John Connolly Talks Quantum Physics with Kids in the Big Top

John literally exploded on the scene, and drew the children in. It went something like this…

“Take a deep breath – huge breath out. Anyone want to tell me what you just breathed in? Air! And what’s in air? Oxygen. And what’s in them? Atoms. They’re very very small…guess how many are in your body? “5 million.” NO – shall we go higher or lower than 5 million? 7 million. There are more atoms in your body than there are stars in the universe. And atoms recycle.
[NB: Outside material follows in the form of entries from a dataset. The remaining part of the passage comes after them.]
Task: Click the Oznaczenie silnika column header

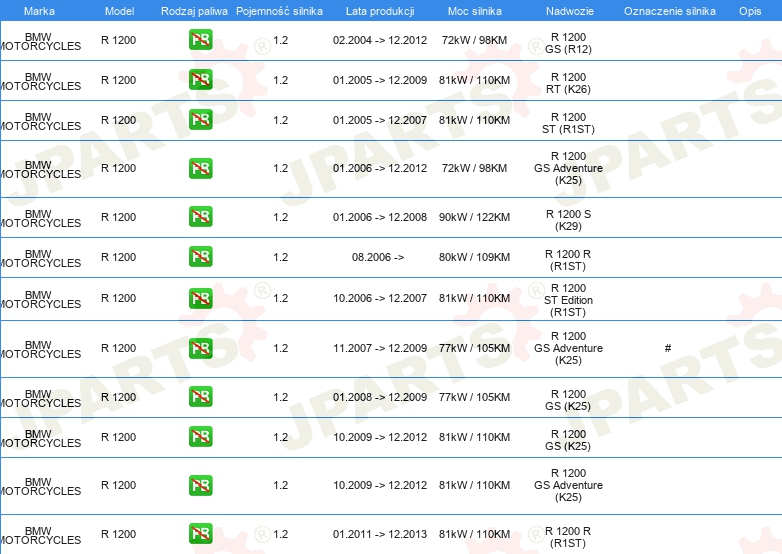Action: click(x=669, y=11)
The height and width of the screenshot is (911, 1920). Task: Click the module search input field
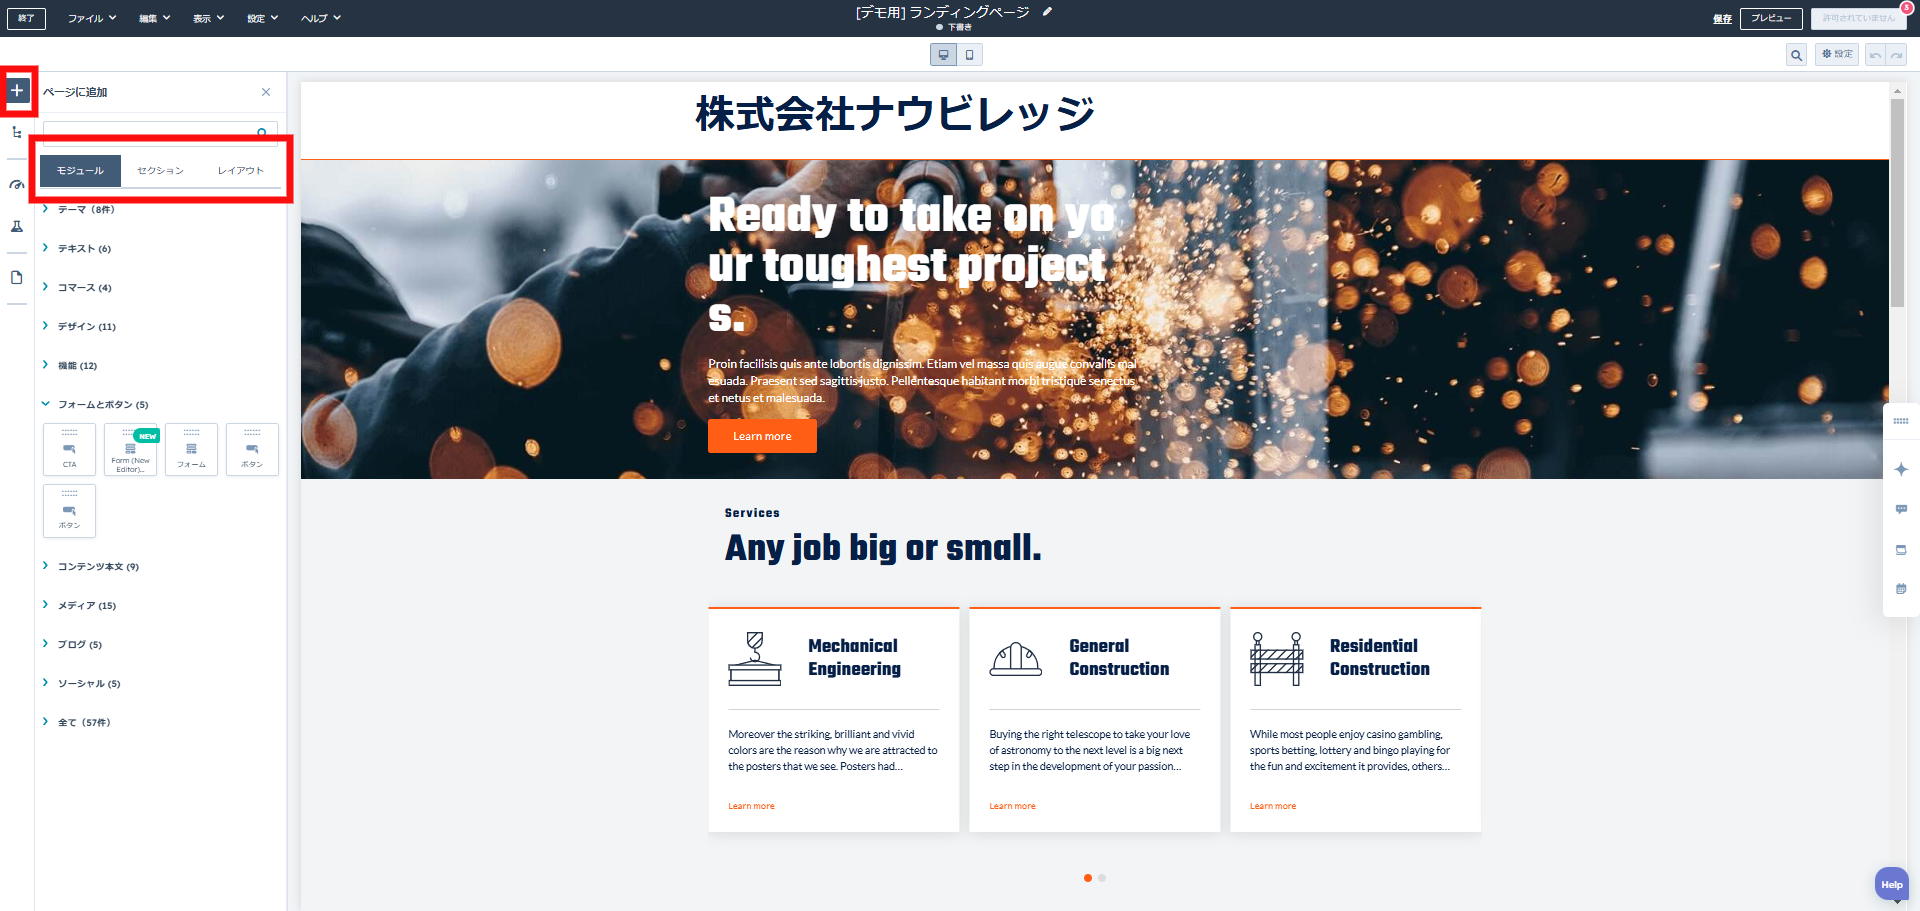click(x=150, y=132)
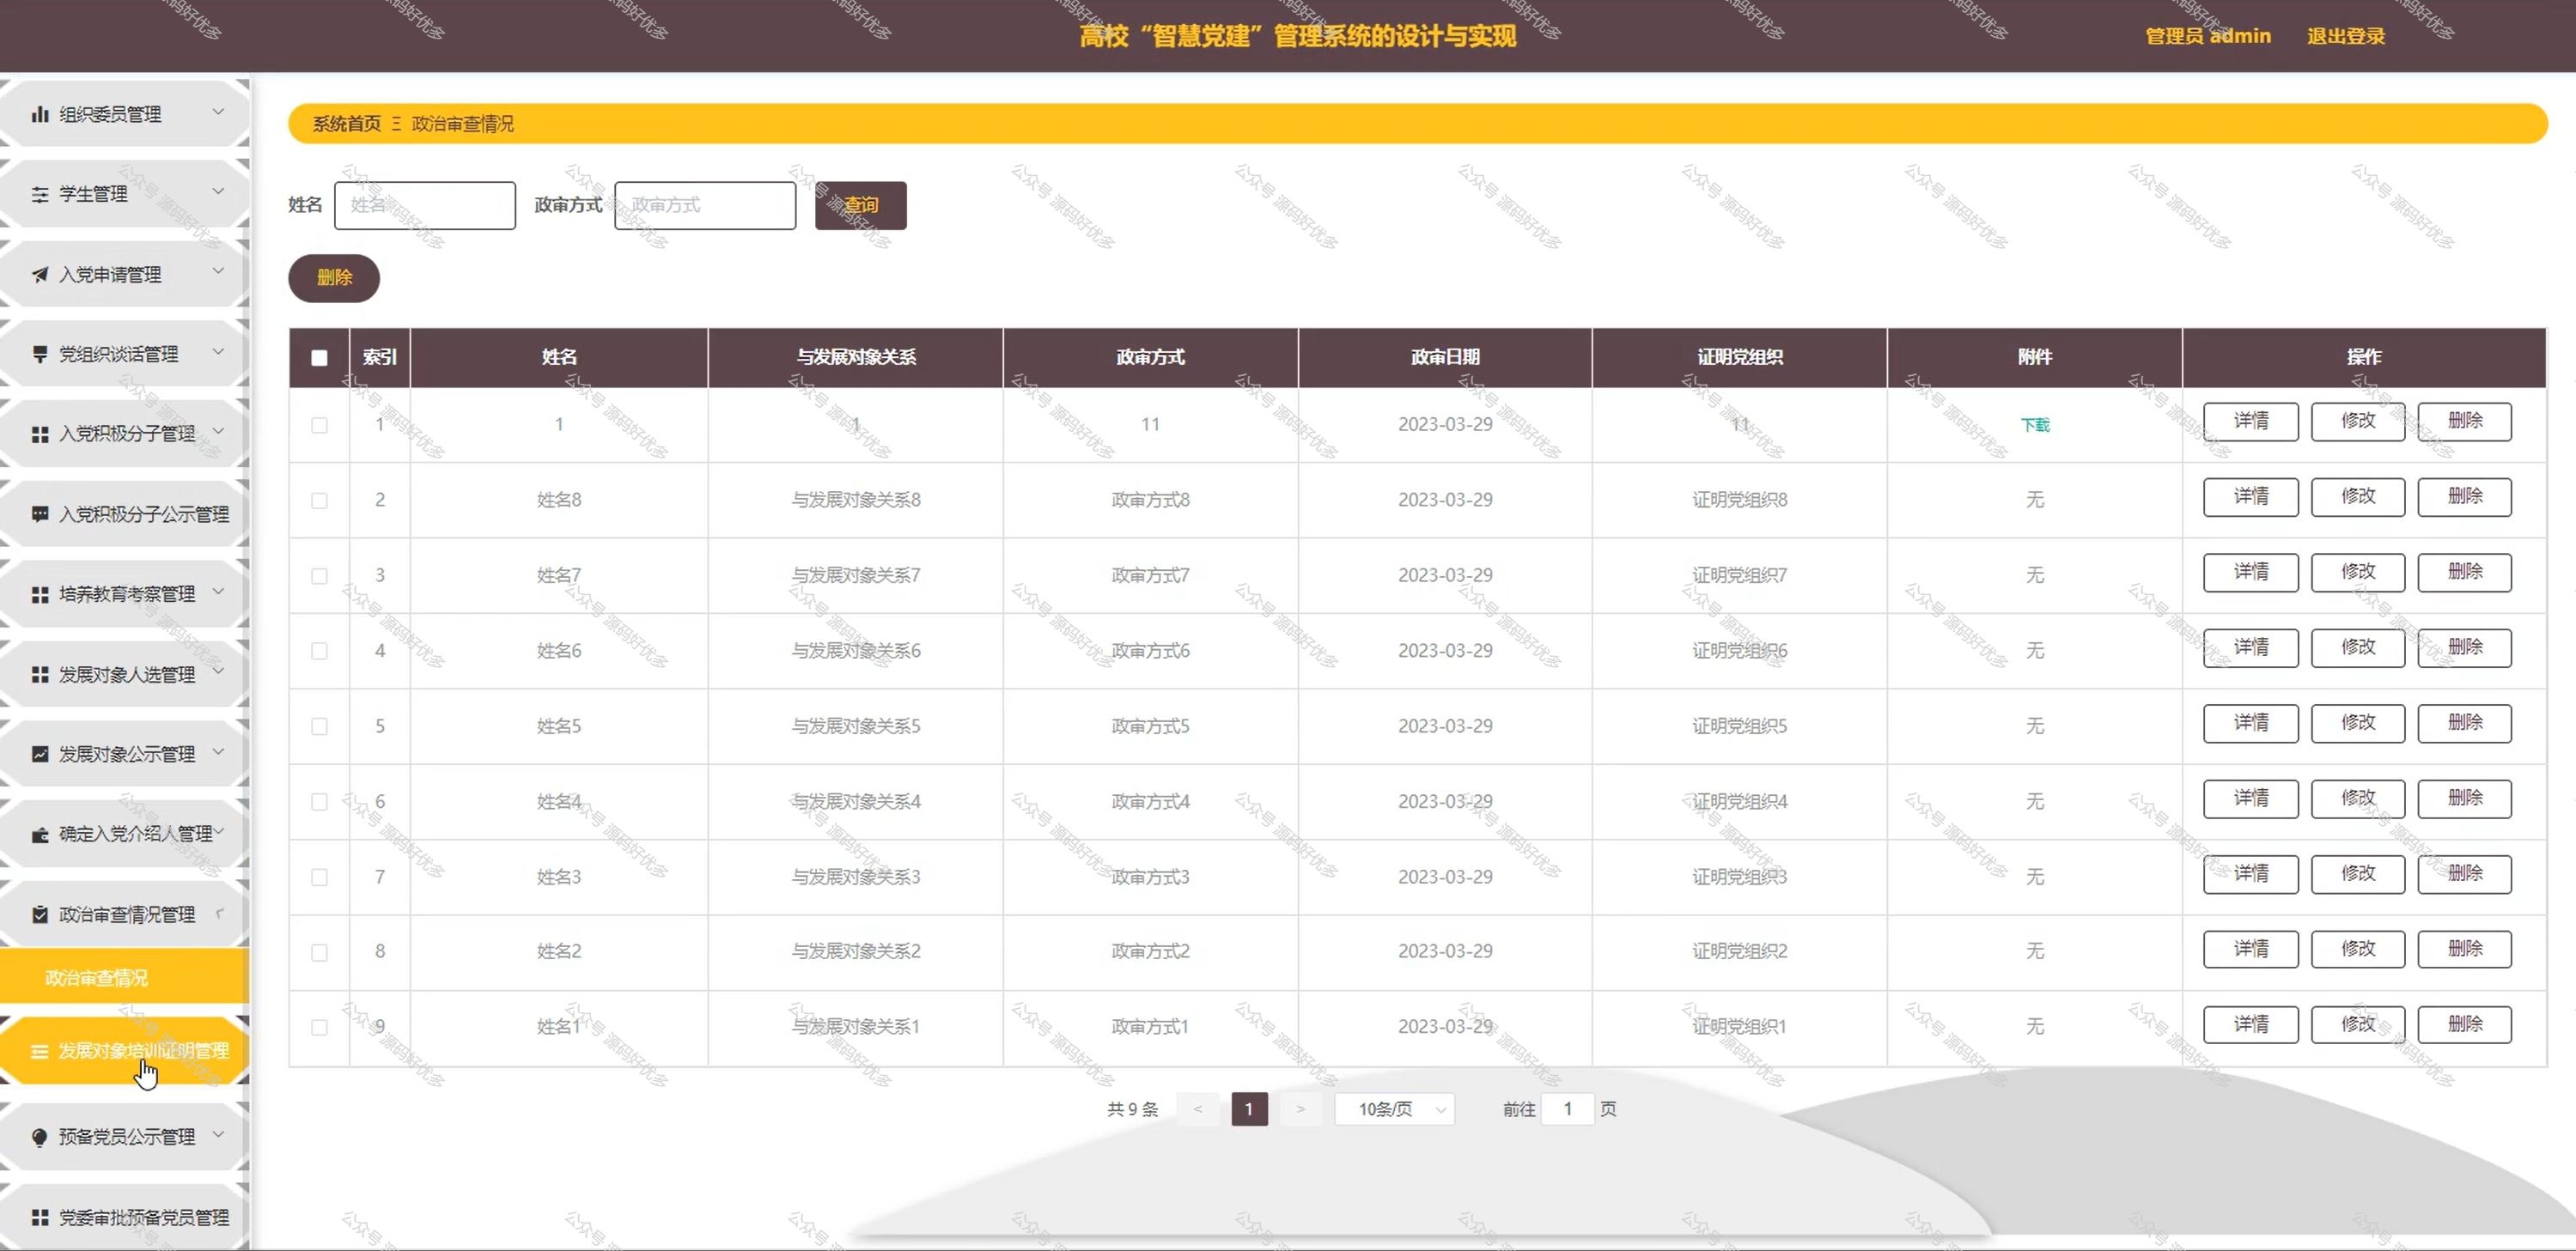The image size is (2576, 1251).
Task: Expand the 培养教育考察管理 menu chevron
Action: pyautogui.click(x=218, y=592)
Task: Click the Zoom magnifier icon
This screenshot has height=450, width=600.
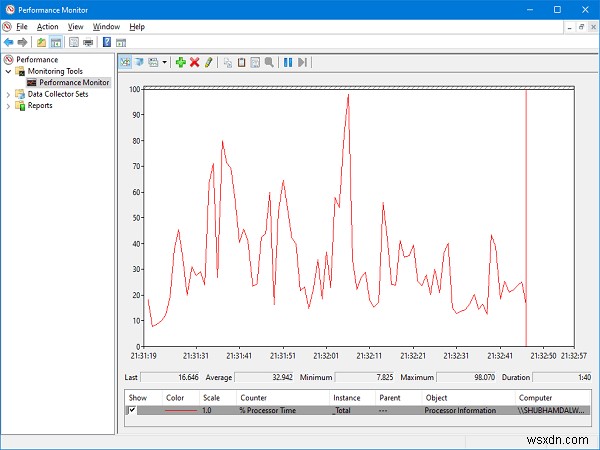Action: pos(269,62)
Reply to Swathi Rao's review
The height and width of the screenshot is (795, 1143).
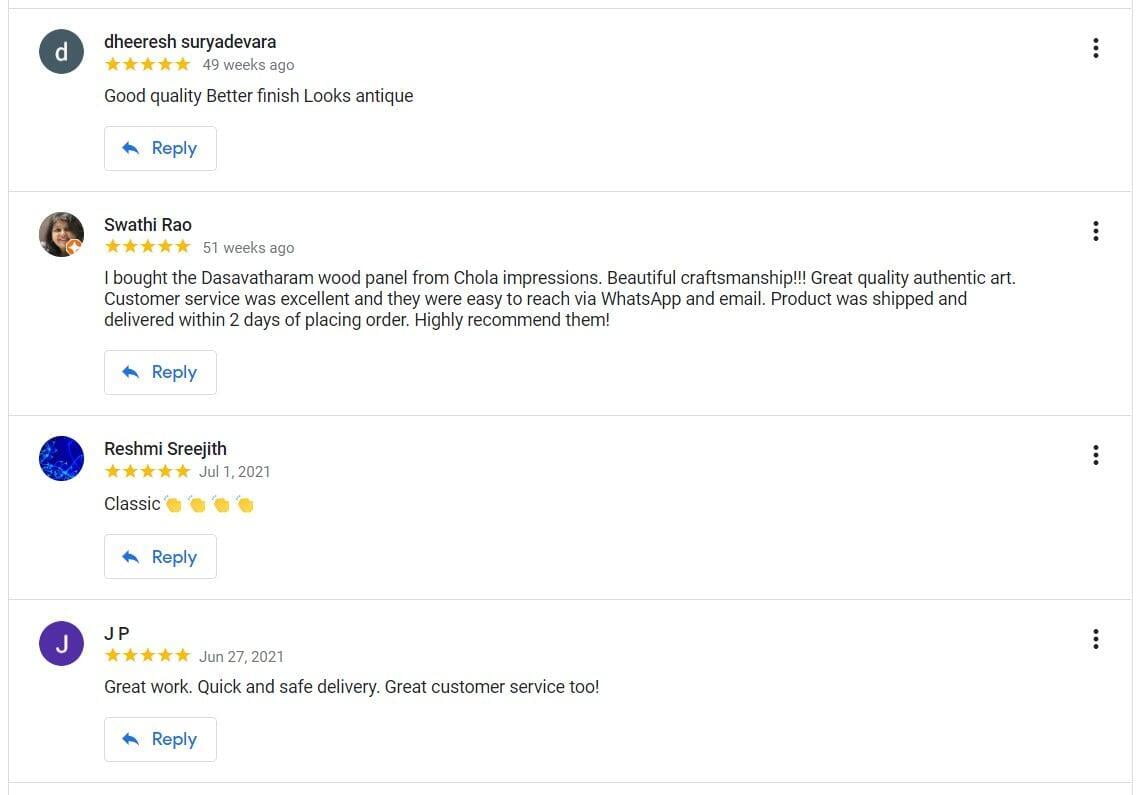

In the breath that you took – the law of averages say that you just ate an atom by Julius Caesar – you just built an empire and got stabbed to death…”

“If aliens arrived on this earth, they’d learn everything they’d need to know about the universe from you. Guess what? You’re all made from stars. Those atoms came into existence and it’s part of you.”

“Think of a space where could fit everyone on the planet? (Limerick, Russia, Ireland, the moon). The actual place is in my bag of Hell’s Bells button badges.”

As John continued to explain scientific theories from Einstein up to modern day, including the movement of atoms, black holes, gravity, etc, the children were enraptured. Then, imagination hit:

Q: “If I had a time machine who’d go back in time?” Where do you want to go…

A: “war” “dinosaur times” “the Vikings” “World War II”

Q: What about forward in time – why would you do that?

A: “To see how we improve stuff”, “to see when the recession is going to be over”, “to see what happens with astronauts”, “so I’m old enough to join the navy”, “to see how I’m going to die”.


Now, has anyone heard of the the grandfather paradox? (One of the older children did – John recounted…)

“If you were to go back on time and kill your granddad – what would happen to you if your mum and dad hadn’t met yet? You wouldn’t be born. But you already exist – so you cant exist and not exist so it’s a paradox. But if you want to go back in tie and kill your granddad, you shouldn’t be allowed a time machine!”

After lots of audience participation to explain the Heisenberg Theory, with children running around being little atoms, John moved onto the concept of time:

“In Doctor Who, there are villains, that are described as quantum beings – they’re in every state at every time. If you cant predict where particles are, maybe they’re everywhere at once. Maybe we’re a bit like that? Every time you make a decision, another universe splits off. we used to think of time as a line – but now, maybe time looks like the branches of a tree. Maybe there’s all these different little different you living all these different little lives. Scientific fiction is now looked at as scientific fact.

Then came the horrible historical facts…such as  adding wee to beer and cakes in the middle ages. Next: a list of Ivan the Terrible’s awful deeds – “He didn’t like beggars, so he’d drown them. Terrible or not terrible?”

Finally, John read from Hell’s Bells – “The main character is Samuel Johnson…demons come to have revenge on him, but I’m going to read you a little bit about love.”

Before the extra circus entertainment came on, John had even inspired some of the boys to share their love life failures and successes! An absolutely amazing event and believe me, he was mobbed at the end for book signing.